Ana se acomodó junto al mástil de la pequeña embarcación. Tenía a sus pies el saco con la vieja ancla oxidada. El barco exhalaba un fuerte olor a años de pesca. Columbus desplegó la vela con sus brazos nervudos y se sentó al timón. Cuando salieron de la bocana, el viento prendió en la vela. Ana señaló a alta mar, a la amplia extensión entre tierra firme y la isla de Inhaca, invisible desde donde se encontraban.

—Tan lejos que apenas veamos tierra —intentó explicarle, sin saber si el viejo pescador hablaba portugués.

El hombre le respondió con una sonrisa que tranquilizó a Ana por completo. El fantasmagórico descubrimiento del cementerio infantil la había tenido sumida en un estado de angustia que ya empezaba a mitigarse poco a poco. Sacó una mano por la borda y la dejó acariciar el agua, que sintió cálida y refrescante al mismo tiempo. Una bandada de aves marinas describía sobre su cabeza amplios círculos. Eran como chispas de sol que iban y venían, chispas blancas que terminaron por formar un halo sobre la embarcación, pintada de azul, rojo y verde. Columbus se había encendido una vieja pipa y mantenía la vista clavada en el horizonte. Ana colocó los brazos de
Carlos
de modo que pareciera que estaba abrazando el hierro oxidado del ancla y amarró luego la abertura del saco tal y como lo recordaba del entierro de Lundmark. «Quizá se encuentren sus cuerpos», pensó. ¿Existiría en el fondo del mar un cementerio donde, al final, se reunían todos? Era un pensamiento pueril, lo sabía, pero en aquellos momentos a nadie le importaba lo que ella pensara, y mucho menos a Columbus, con su pipa en la boca.

Un banco de delfines juguetones se unió al bote. No tendría que enterrar a
Carlos
en soledad, pensó Ana. Los delfines saltaban, nadaban muy cerca del barco para desaparecer después en las profundidades. Sintió un deseo irrefrenable de hablarle a Berta de aquellos delfines y del extraordinario cortejo fúnebre. En cuanto hubiese encontrado a los padres de Isabel, tendría claro por fin qué rumbo seguir: «Quiero poder referirle a Berta la historia del mono muerto, de los delfines nadando y de mí misma, en el instante en que me acerqué a mi segundo gran viaje en la vida».

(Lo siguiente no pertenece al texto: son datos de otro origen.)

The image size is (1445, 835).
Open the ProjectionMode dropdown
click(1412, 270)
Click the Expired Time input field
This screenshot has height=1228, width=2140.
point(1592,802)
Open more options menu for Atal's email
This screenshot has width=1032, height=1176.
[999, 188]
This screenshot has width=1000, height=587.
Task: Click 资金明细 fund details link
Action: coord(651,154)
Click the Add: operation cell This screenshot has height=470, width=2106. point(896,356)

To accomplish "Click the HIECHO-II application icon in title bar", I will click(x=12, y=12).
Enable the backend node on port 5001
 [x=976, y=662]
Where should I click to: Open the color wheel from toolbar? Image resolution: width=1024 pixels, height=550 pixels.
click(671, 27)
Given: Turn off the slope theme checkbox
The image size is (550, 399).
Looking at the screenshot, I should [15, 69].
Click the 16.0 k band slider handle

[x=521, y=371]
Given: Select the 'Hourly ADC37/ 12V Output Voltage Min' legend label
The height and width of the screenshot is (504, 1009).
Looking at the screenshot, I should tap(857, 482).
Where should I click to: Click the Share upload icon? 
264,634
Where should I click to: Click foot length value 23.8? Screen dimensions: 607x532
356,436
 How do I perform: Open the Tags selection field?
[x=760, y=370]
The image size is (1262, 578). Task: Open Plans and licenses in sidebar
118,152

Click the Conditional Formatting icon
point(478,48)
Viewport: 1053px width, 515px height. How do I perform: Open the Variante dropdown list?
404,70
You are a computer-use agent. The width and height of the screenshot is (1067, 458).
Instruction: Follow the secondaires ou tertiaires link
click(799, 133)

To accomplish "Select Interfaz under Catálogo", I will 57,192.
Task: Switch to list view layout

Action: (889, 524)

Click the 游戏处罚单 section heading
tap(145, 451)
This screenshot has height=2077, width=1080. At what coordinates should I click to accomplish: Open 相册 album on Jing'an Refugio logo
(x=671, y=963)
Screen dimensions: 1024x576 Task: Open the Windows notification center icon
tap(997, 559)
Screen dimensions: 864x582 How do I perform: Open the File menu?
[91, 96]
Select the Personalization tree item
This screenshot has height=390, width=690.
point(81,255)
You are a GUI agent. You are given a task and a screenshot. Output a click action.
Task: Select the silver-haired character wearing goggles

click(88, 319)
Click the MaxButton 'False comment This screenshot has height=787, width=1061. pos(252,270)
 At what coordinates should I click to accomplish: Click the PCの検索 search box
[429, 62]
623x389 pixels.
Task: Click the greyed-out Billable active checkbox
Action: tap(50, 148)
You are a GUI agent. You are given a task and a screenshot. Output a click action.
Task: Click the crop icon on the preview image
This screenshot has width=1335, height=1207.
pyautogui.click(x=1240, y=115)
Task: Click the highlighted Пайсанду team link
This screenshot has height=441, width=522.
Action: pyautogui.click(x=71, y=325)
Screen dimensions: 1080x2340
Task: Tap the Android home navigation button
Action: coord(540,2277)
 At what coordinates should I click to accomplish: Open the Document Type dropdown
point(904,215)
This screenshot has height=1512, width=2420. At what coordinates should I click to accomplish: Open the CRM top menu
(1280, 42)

Continuaron hacia el horizonte. La ciudad se perdía en la neblina. Ana pensó que ya habían alcanzado el punto que ella buscaba.

—Recoge la vela —le dijo al pescador—. Aquí está bien.

Columbus se guardó la pipa en los harapos de la camisa, replegó la vela y la amarró al mástil. El bote se quedó inmóvil, balanceándose al amor de las olas. En la distancia, los delfines describían círculos a su alrededor. Las aves marinas chillaban sobre sus cabezas como instrumentos desafinados. Columbus le ayudó a levantar el saco y ambos lo dejaron caer en las aguas con un leve chasquido. Ana vio cómo se hundía. Uno de los delfines se acercó y lo rozó antes de alejarse de nuevo, tras haberse despedido.